> [GOAL OF THE EXERCISE]:
Rewrite the entries from the line with "Click the Happy Scribe logo" up to and including the line with "will (93, 31).", keeping every line, requests included. In the answers only, multiply each number (the viewport sizes and the click coordinates) by 2.1 and round it to a whole number, with halves rounded up.

#### PROVIDED DATA

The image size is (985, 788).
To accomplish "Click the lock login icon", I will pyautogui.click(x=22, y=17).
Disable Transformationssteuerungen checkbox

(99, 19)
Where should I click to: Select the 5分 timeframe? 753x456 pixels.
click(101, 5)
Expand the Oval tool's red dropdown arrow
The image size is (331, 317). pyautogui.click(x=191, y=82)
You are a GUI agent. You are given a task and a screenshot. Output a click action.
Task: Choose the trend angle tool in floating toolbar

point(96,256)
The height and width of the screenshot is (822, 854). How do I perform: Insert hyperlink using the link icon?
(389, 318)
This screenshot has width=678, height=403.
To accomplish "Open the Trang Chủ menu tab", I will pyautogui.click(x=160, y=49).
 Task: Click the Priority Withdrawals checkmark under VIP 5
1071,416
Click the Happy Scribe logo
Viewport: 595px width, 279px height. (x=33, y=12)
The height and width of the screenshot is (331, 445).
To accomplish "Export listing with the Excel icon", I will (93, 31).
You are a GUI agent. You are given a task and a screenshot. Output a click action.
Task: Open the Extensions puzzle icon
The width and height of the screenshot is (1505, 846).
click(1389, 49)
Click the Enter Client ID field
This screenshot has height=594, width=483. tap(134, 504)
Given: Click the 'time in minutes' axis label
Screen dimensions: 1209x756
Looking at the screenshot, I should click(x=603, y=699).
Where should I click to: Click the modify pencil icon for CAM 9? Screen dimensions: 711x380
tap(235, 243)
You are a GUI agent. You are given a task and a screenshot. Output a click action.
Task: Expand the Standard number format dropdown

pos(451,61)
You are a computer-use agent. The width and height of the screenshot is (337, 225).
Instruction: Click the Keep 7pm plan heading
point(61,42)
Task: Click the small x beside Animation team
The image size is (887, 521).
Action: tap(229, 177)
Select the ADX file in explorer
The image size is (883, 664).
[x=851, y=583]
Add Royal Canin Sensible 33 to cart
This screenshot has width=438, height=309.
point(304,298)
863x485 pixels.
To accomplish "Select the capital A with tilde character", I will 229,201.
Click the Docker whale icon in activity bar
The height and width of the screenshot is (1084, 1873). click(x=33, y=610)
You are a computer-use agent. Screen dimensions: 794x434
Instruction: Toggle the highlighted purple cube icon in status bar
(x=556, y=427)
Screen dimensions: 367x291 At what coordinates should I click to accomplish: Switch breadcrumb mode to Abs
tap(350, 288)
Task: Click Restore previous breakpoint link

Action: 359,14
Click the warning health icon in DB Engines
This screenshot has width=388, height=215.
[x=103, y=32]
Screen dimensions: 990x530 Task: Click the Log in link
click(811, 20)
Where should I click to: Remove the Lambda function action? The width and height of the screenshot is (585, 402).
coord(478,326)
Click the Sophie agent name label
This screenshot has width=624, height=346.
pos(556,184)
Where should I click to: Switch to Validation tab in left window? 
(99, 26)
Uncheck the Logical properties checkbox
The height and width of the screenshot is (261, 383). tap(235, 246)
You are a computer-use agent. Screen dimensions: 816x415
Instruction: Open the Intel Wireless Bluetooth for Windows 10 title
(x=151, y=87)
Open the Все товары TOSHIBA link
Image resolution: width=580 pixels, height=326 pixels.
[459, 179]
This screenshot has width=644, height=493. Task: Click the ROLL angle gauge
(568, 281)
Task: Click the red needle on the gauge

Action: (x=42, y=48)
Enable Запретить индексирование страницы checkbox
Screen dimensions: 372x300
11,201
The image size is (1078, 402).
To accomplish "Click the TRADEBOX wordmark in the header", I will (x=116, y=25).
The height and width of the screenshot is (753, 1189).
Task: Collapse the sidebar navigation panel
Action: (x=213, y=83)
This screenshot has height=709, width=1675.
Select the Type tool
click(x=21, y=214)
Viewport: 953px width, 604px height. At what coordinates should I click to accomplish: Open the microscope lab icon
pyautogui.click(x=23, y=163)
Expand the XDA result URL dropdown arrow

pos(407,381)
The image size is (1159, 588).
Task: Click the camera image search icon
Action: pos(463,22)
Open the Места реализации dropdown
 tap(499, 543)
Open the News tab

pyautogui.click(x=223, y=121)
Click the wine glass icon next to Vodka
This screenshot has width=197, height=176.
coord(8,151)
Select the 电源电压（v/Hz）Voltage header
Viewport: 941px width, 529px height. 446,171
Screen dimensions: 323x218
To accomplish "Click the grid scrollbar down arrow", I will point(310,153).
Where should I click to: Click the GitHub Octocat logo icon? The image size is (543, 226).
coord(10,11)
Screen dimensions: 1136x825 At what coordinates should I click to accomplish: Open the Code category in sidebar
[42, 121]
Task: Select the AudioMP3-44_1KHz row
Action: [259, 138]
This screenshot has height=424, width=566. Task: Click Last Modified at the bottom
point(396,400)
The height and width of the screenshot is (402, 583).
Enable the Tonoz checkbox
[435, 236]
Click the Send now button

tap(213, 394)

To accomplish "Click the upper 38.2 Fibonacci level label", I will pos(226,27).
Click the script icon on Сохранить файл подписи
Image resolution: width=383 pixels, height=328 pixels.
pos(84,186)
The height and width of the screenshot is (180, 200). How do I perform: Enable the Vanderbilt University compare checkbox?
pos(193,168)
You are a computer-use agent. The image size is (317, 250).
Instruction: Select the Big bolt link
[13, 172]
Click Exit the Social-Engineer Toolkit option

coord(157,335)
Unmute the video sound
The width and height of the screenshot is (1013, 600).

########

> [CORRECT RESPONSE]:
Click the Happy Scribe logo
Viewport: 1250px width, 586px height. (x=69, y=25)
The height and width of the screenshot is (331, 445).
To accomplish "Export listing with the Excel icon", I will (195, 65).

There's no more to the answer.